CAN I GET AN "AMEN" BROTHERS?!?!?!  AMEN!  AMEN!  AMEN! 

Sorry, I'm a guy and I just couldn't resist...

Gambarimasu.
:asian:


----------



## KenpoGirl (Mar 18, 2003)

> _Originally posted by jules _
> *Before I lay me down to sleep,I pray for a man,
> who's not a creep,one who's handsome,smart and strong, one who loves to listen long,one who thinks before he speaks, when he says he'll call he won't wait weeks.
> I pray that he is gainfully employed, when I spend his cash he won't be annoyed,
> ...



OMG Jules.  

Now I know why I'm still single, finding nothing but DUDS. :shrug:
I never knew about the prayer.  

You have given me new hope, must print this out and put it by my beside tonight, minus the last couple lines.

At the very least I'll go to bed chuckling.  :lol:


----------



## jules (Mar 18, 2003)

:rofl: :rofl: :rofl:


----------



## deadhand31 (Mar 19, 2003)

""Before I lay me down to sleep,I pray for a man,
who's not a creep,one who's handsome,smart and strong, one who loves to listen long,one who thinks before he speaks, when he says he'll call he won't wait weeks.
I pray that he is gainfully employed, when I spend his cash he won't be annoyed,
pulls out my chair and opens my door, massages my back and begs to do more.
Oh! send me a man who'll make love to my mind, knows what to answer"how big my behind?"
I pray that this man will love me to no end, and never attempt to hit on my friend.
And as I kneel by my bed
I look at "who" you sent me instead! Amen""

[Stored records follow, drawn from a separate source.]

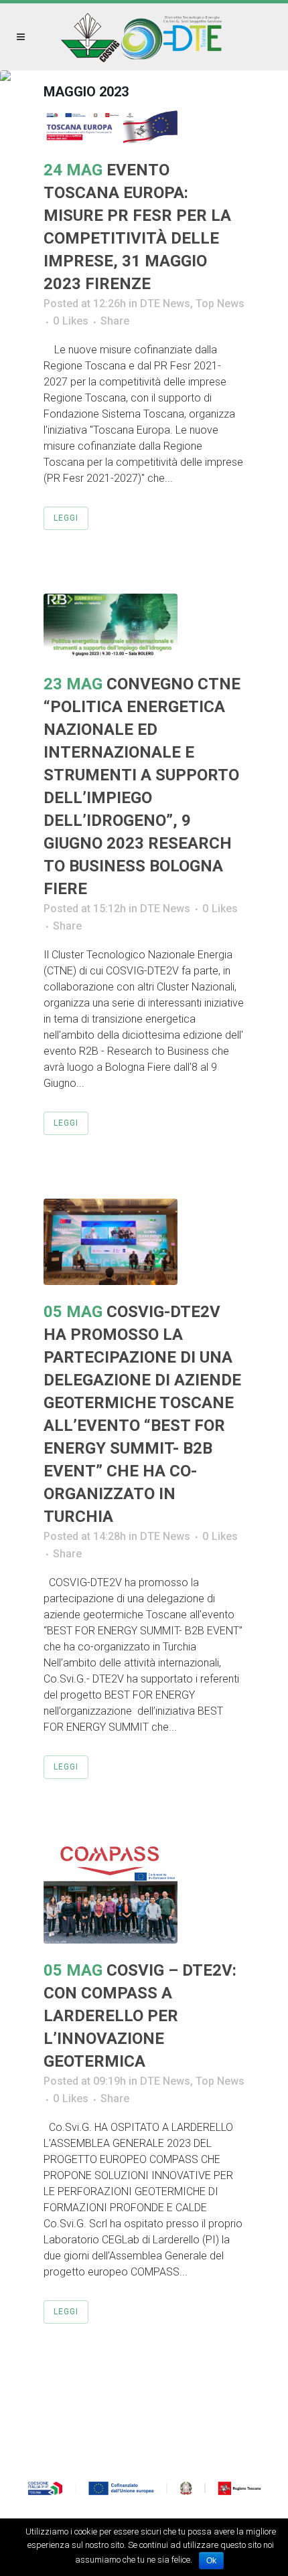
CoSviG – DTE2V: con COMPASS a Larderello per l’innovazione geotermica (140, 2016)
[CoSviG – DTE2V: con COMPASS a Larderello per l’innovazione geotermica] (144, 1893)
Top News (220, 303)
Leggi (66, 518)
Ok (211, 2560)
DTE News (165, 303)
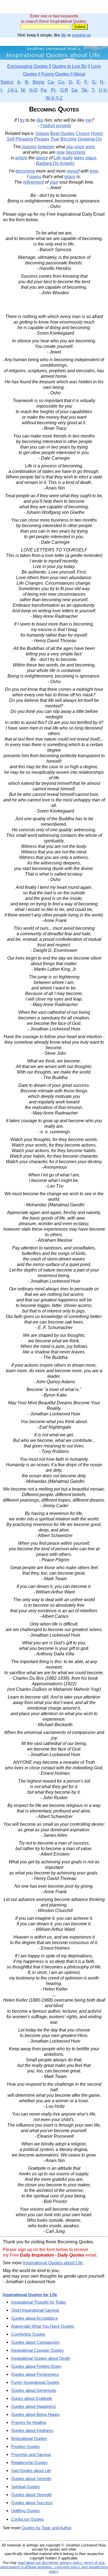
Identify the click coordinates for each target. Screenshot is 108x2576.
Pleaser (41, 139)
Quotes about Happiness (33, 2406)
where (21, 157)
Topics (6, 82)
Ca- (51, 82)
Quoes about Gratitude (31, 2398)
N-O (33, 90)
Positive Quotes (25, 2446)
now (60, 152)
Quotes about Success (32, 2502)
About (79, 74)
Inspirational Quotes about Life (53, 2262)
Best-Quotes (62, 133)
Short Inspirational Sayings (35, 2310)
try (22, 120)
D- (71, 82)
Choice (83, 133)
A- (19, 82)
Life (57, 157)
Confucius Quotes (27, 2519)
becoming (75, 152)
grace (69, 176)
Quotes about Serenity (31, 2478)
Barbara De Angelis (55, 163)
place (91, 157)
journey (29, 146)
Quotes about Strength (31, 2494)
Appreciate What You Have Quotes (42, 2326)
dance (42, 157)
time (94, 171)
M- (23, 90)
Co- (61, 82)
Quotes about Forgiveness (35, 2374)
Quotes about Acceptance (34, 2318)
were (90, 146)
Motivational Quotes (29, 2438)
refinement (33, 182)
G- (94, 82)
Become (68, 139)
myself (73, 171)
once (79, 146)
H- (102, 82)
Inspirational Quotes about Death (40, 2358)
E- (79, 82)
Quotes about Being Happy (35, 2414)
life (63, 35)
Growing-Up (90, 139)
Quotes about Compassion (35, 2342)
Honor (97, 133)
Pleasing (24, 139)
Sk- (85, 90)
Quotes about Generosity (33, 2390)
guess (35, 176)
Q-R (64, 90)
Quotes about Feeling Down (36, 2366)
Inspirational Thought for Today (38, 2302)
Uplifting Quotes (25, 2510)
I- (2, 90)
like (40, 120)
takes (79, 157)
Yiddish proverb (55, 125)
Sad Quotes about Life (31, 2470)
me (88, 120)
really (67, 157)
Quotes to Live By (69, 66)
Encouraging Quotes (27, 66)
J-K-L (12, 90)
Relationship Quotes (29, 2462)
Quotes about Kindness (32, 2430)
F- (86, 82)
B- (27, 82)
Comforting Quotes (28, 2334)
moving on (81, 35)
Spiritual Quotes (25, 2486)
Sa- (74, 90)
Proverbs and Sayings (31, 2454)
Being (38, 82)
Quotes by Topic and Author (46, 2527)
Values (42, 133)
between (46, 146)
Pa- (44, 90)
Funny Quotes (55, 74)
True (54, 139)
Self (10, 139)
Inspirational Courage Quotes (37, 2350)
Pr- (54, 90)
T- (94, 90)
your (54, 182)
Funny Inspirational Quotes (35, 2382)
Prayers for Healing (28, 2422)
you (69, 146)
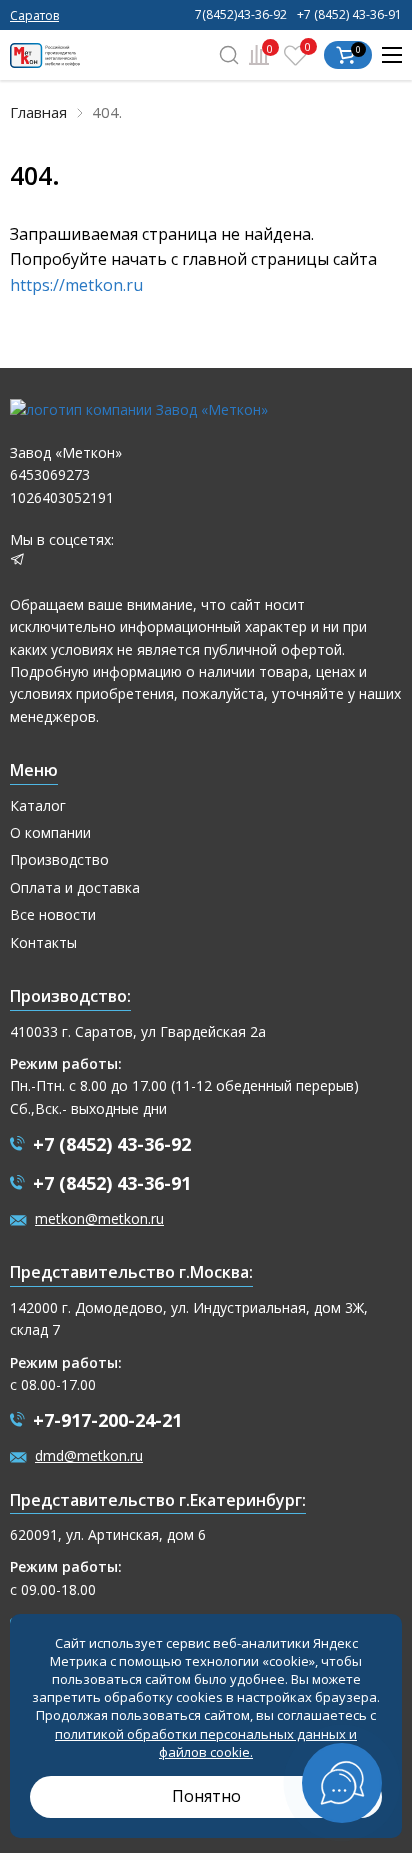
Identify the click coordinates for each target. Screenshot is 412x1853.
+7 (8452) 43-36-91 (349, 15)
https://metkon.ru (76, 285)
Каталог (38, 805)
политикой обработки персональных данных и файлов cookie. (206, 1743)
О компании (50, 832)
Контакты (43, 942)
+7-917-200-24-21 (107, 1420)
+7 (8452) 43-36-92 (112, 1144)
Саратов (34, 15)
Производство (59, 859)
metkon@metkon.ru (99, 1218)
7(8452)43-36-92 (241, 15)
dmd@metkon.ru (89, 1455)
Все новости (53, 914)
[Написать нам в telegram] (17, 561)
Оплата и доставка (75, 887)
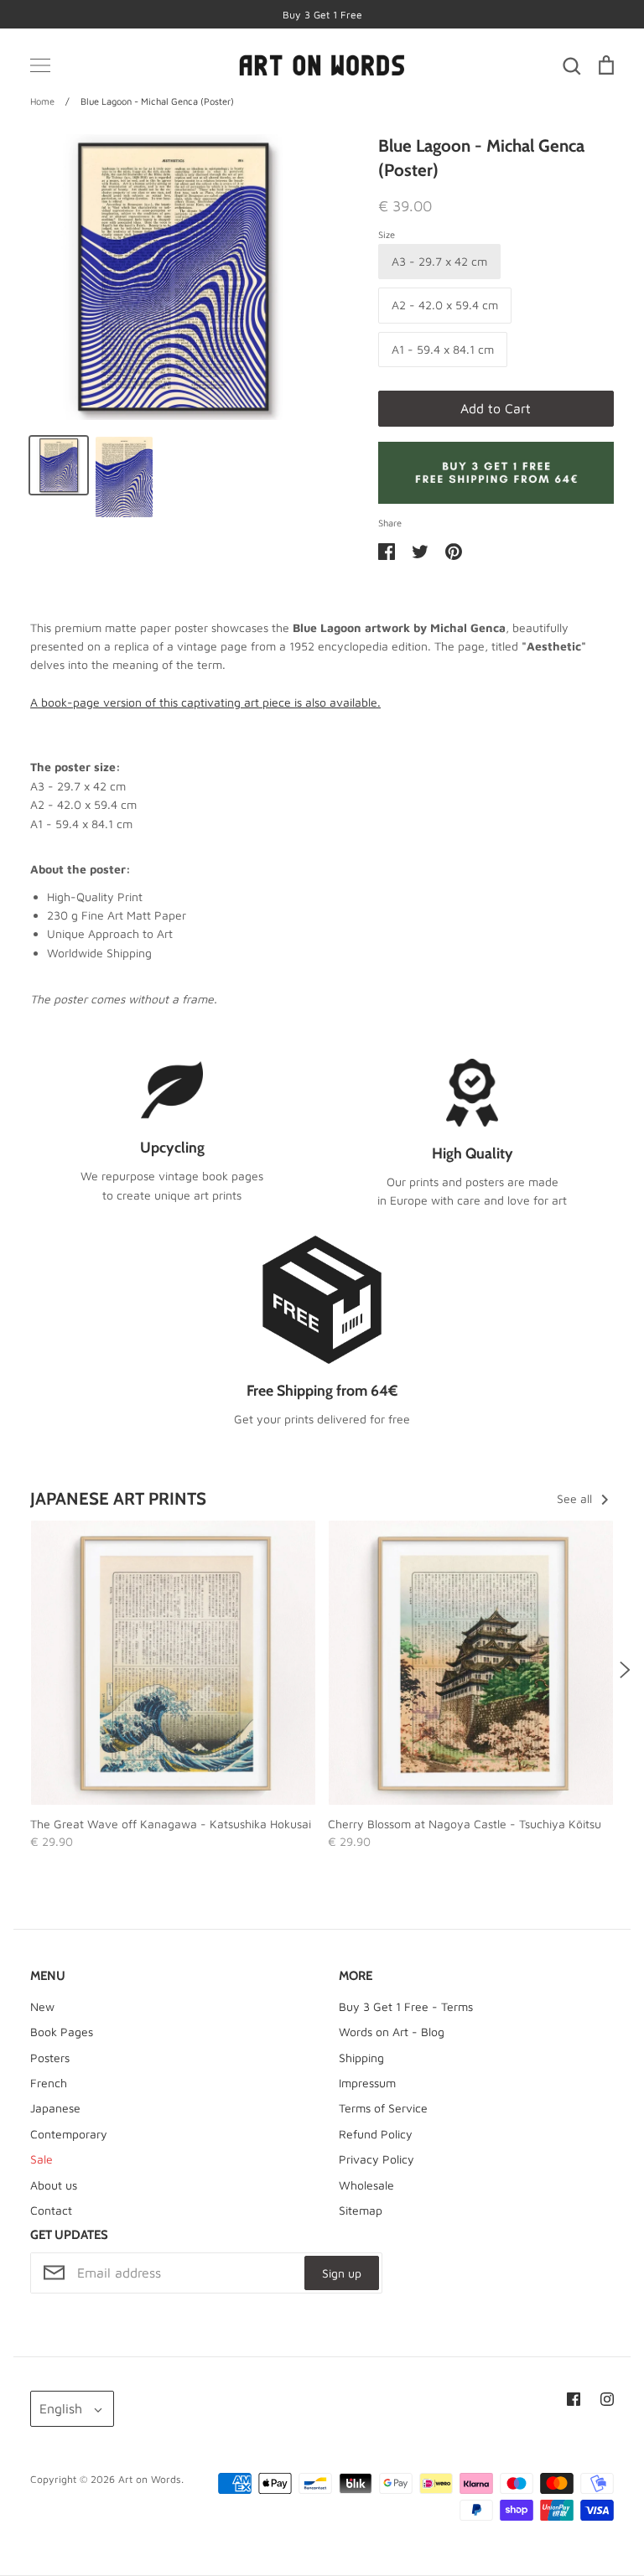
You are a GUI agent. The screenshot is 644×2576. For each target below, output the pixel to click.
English (60, 2408)
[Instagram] (607, 2399)
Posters (50, 2057)
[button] (19, 1669)
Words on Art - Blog (391, 2031)
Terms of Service (383, 2108)
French (48, 2083)
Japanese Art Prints (118, 1498)
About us (53, 2185)
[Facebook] (573, 2399)
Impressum (367, 2083)
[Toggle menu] (40, 65)
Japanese (55, 2108)
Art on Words (149, 2479)
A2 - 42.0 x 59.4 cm (445, 305)
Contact (51, 2210)
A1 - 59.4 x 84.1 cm (443, 349)
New (42, 2006)
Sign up (341, 2273)
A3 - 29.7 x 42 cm (439, 261)
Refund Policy (376, 2134)
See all (576, 1498)
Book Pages (61, 2031)
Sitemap (360, 2210)
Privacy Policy (376, 2159)
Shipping (361, 2057)
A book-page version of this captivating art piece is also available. (205, 702)
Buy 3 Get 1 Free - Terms (406, 2006)
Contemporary (68, 2134)
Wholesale (366, 2185)
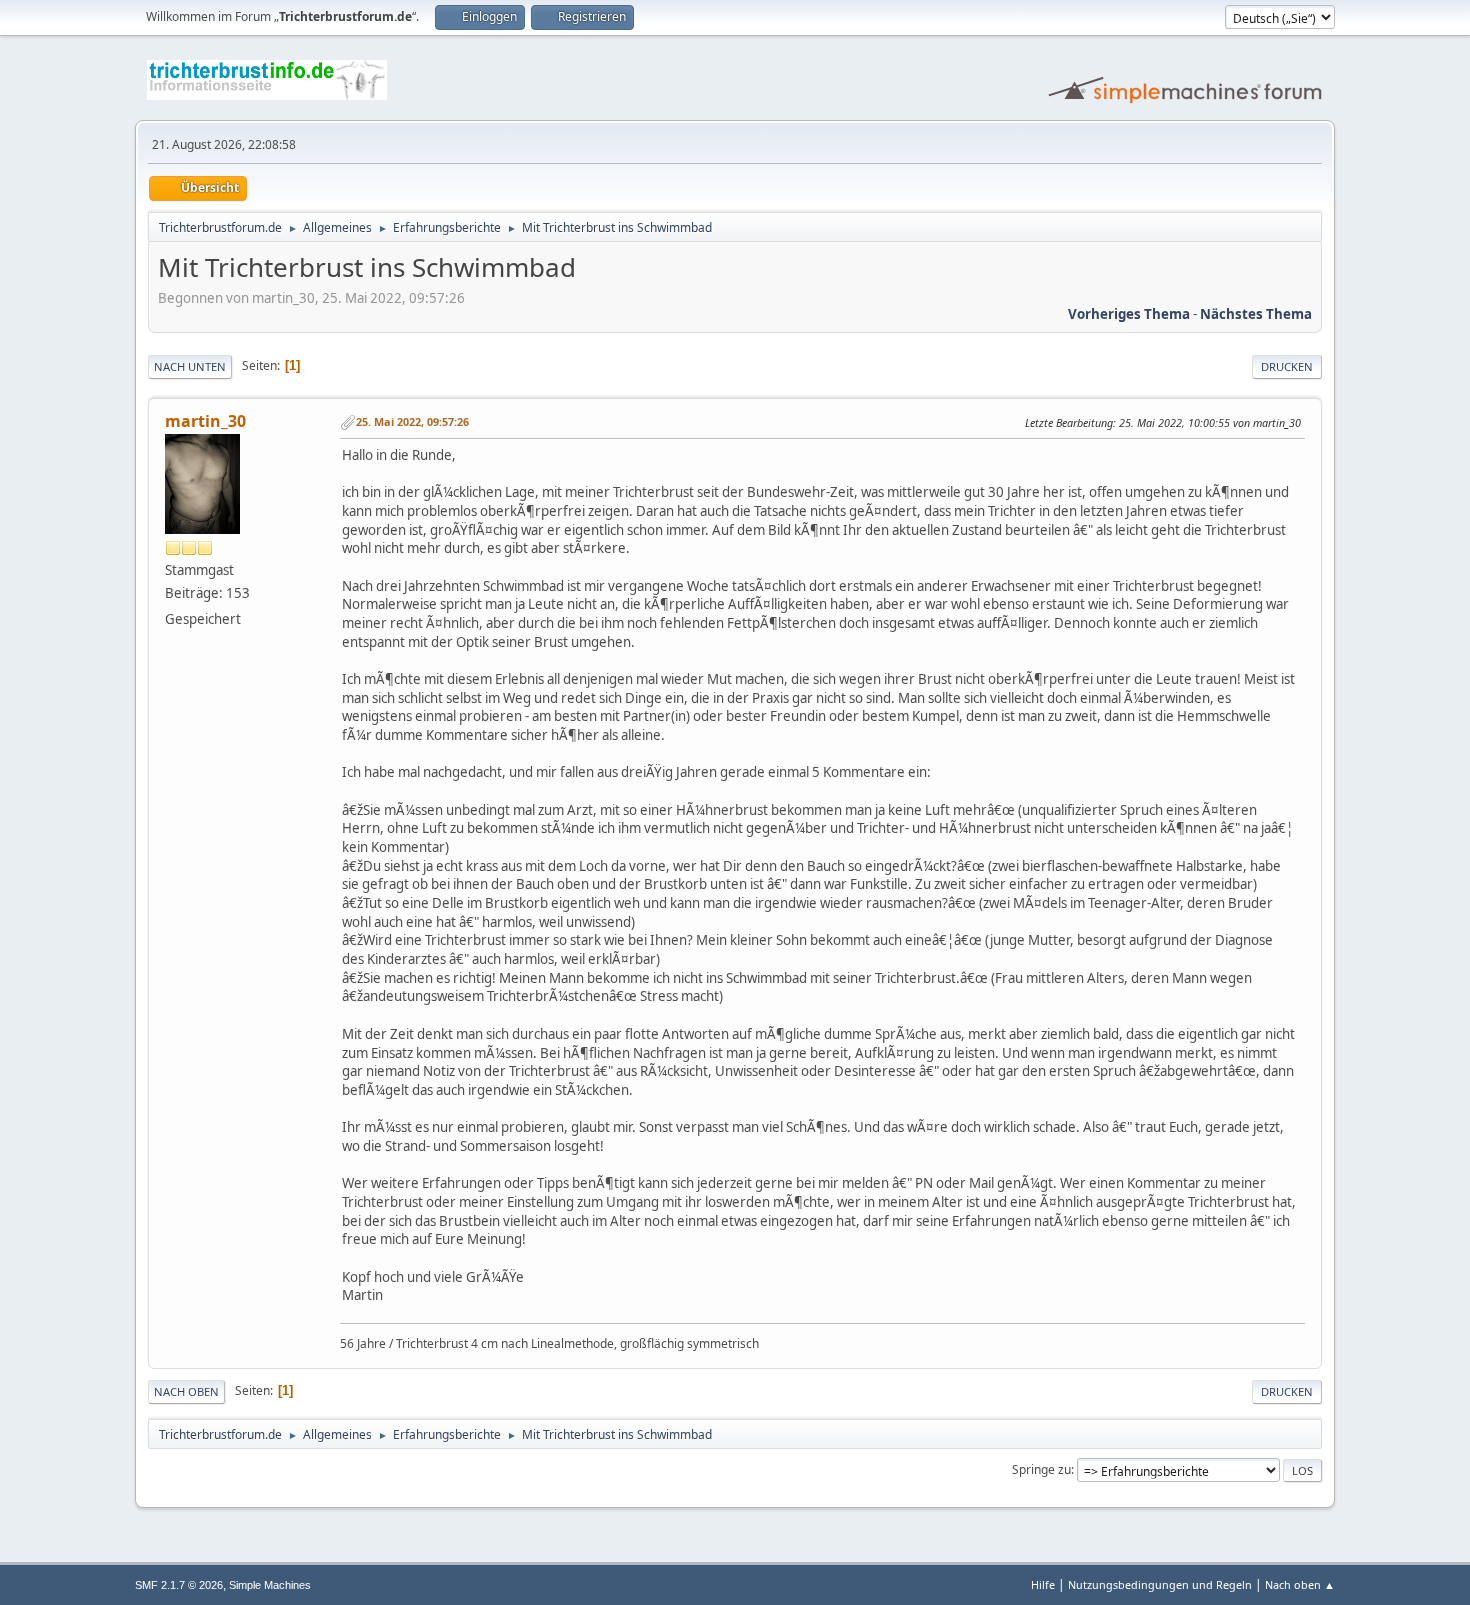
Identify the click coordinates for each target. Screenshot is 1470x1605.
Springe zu (1041, 1469)
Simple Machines (270, 1585)
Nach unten (190, 366)
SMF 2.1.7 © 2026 (179, 1585)
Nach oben (186, 1391)
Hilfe (1043, 1584)
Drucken (1287, 366)
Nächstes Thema (1256, 314)
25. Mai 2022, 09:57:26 (412, 421)
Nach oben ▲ (1300, 1584)
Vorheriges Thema (1129, 314)
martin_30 (205, 421)
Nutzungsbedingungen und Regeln (1160, 1584)
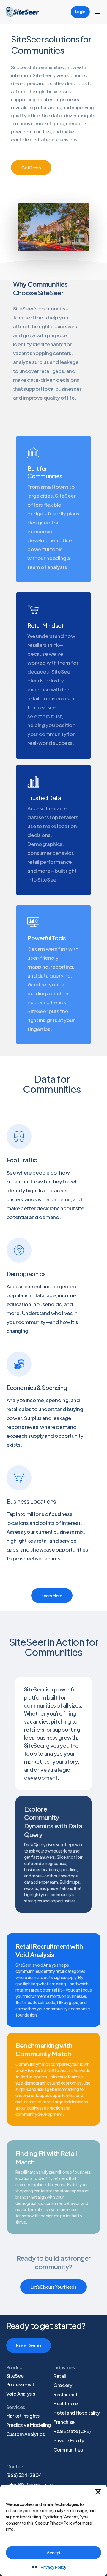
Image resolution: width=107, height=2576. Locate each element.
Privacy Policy (53, 2567)
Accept (53, 2552)
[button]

Would you like to know why you can't find a man like that? 

BECAUSE THEY'VE ALL GOT BOYFRIENDS!!!


----------



## Master of Blades (Mar 19, 2003)

> _Originally posted by KenpoGirl _
> *OMG Jules.
> 
> Now I know why I'm still single, finding nothing but DUDS. :shrug:
> ...




Well if your bored of DUDs how about some MOBs  Nah only kiddin, and Deadhand, ******g hysterical :rofl:


----------



## Seig (Mar 19, 2003)

> _Originally posted by Master of Blades _
> *Well if your bored of DUDs how about some MOBs *


Better take him up on it, he may taunt you.......


----------



## KenpoGirl (Mar 19, 2003)

> _Originally posted by Seig _
> *Better take him up on it, he may taunt you....... *




Aaaaah  No!  :shrug:

I'm desperate but not THAT desperate.  


Just joking MOB, I'm way to old for you best keep an eye out for the cutsey little lasses in your own part of the world.  Thanks for asking though.


----------



## KanoLives (Mar 20, 2003)

> _Originally posted by deadhand31 _
> *""Would you like to know why you can't find a man like that?
> 
> BECAUSE THEY'VE ALL GOT BOYFRIENDS!!! *




:rofl:  Couldn't have said it better. :rofl:


----------



## Master of Blades (Mar 20, 2003)

> _Originally posted by KenpoGirl _
> *Aaaaah  No!  :shrug:
> 
> I'm desperate but not THAT desperate.
> ...



Hey dont say I didnt ask


----------



## theletch1 (Mar 22, 2003)

So that's what I keep hearing my wife mumble each night.....:shrug:


----------